Gazprom and China Petrochemical Corp (Sinopec) are likely to be the top spenders among global oil and gas companies with new build capital expenditure (capex) on planned and announced projects across the oil and gas value chain during 2018–2025.
According to a report by data and analytics company GlobalData, Gazprom and Sinopec’s spend across the oil and gas value chain’ are likely to lead with an estimated capex of US$170.2bn expected on 93 oil and gas projects globally.
Sinopec and Royal Dutch Shell Plc (Shell) follow with capex of US$88.9bn (69 projects) and US$84.5bn (107 projects), respectively.

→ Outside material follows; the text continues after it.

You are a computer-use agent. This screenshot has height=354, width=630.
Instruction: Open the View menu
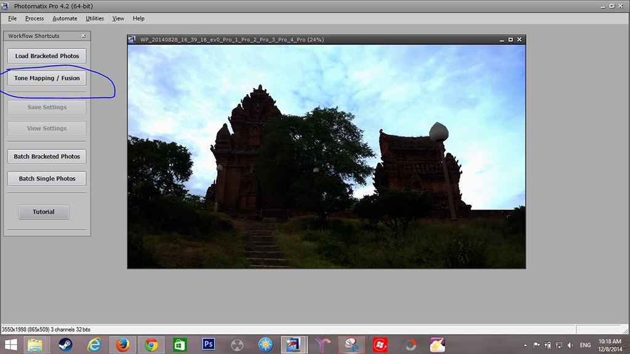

In the upstream sector, Shell leads among companies with an estimated capex of US$60.6bn to be spent on 58 planned and announced production fields globally. Gazprom follows with US$43.6bn to be spent on 28 upstream projects and Exxon Mobil will be in third position with US$42.2bn to be spent on 34 projects.
Soorya Tejomoortula, Oil & Gas Analyst at GlobalData, comments: “Gazprom’s planned and announced projects portfolio is mainly focused on gas pipelines, upstream gas projects, and gas processing plants. This will help the company to ensure an uninterrupted supply of gas to Europe and foray in to new markets in Asia.”